Ordovician rocks in Manitoba record several cycles of sea level rise and fall within the interior of the paleo-continent called Laurentia, which makes up most of modern North America (Elias 1991). Each of the three Lagerstätten represents conditions in a particular part of a recognized sea level cycle. Cat Head strata (Fig. 2a) are generally considered to represent deeper water, quiet conditions near the transgressive maximum of the Red River Cycle. Strata at William Lake (Fig. 2b, c) record very restricted shallow marginal marine conditions near the regressive extreme at the top of the Stony Mountain Cycle, while the Airport Cove rocks (Fig. 2d-f) were also deposited under restricted marginal marine conditions, possibly during an interval of sea level fluctuation near the extreme of a regression. As a result of the distinctions in age and paleoenvironment, the Cat Head biota, dominated by groups such as trilobites and non-calcareous algae, and distinguished by an extraordinarily diverse conulariid fauna (six species), is quite different from the horseshoe crabs and eurypterids that characterize the other two Lagerstätten.

Figure 2

Figure 2 (page 203).
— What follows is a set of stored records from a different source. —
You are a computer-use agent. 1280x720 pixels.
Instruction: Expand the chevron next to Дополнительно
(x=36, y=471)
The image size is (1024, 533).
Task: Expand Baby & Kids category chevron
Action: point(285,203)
Fossil localities and examples of fossils and lithotypes. (a) The Cat Head Member of the Red River Formation is exposed in cliffs along the North Basin of Lake Winnipeg at Cat Head, looking southeastward toward McBeth Point; inset is an example of the probable rhodophytic alga Manitobia patula, collected from Inmost Island in 1884 by T.C. Weston (collection of the Geological Survey of Canada, Ottawa, GSC 136962). (b) At the William Lake site, thin-bedded dolomudstones of the Williams Member, Stony Mountain Formation, show broad ripples and channel features. (c) On the upper surface of a dolo-stone bed at William Lake, a fossil medusa (jellyfish) rests in a homogeneous mud body, while laterally a pavement of mouldic lingulid brachiopod shells fills a depressed area. (d) Field collecting at the Airport Cove site in July, 2011; note proximity of ridge of Proterozoic Churchill quartzite in the background, which represents the flank of a paleo-island; note also the water pail for wetting fossil slabs for examination, and shotgun in the foreground for protection against polar bears. (e) A polished vertical section through the dolomudstone from Airport Cove shows dark pyritic laminae and wavy bedding. (f) Airport Cove represents a broad, arcuate indentation on the north side of a paleo-island of Churchill quartzite. Ordovician rocks tentatively assigned to the Churchill River Group outcrop in various places in the eastern part of the cove; the Lagerstätte biota occurred in loose slabs near the base of the peninsula to right of centre.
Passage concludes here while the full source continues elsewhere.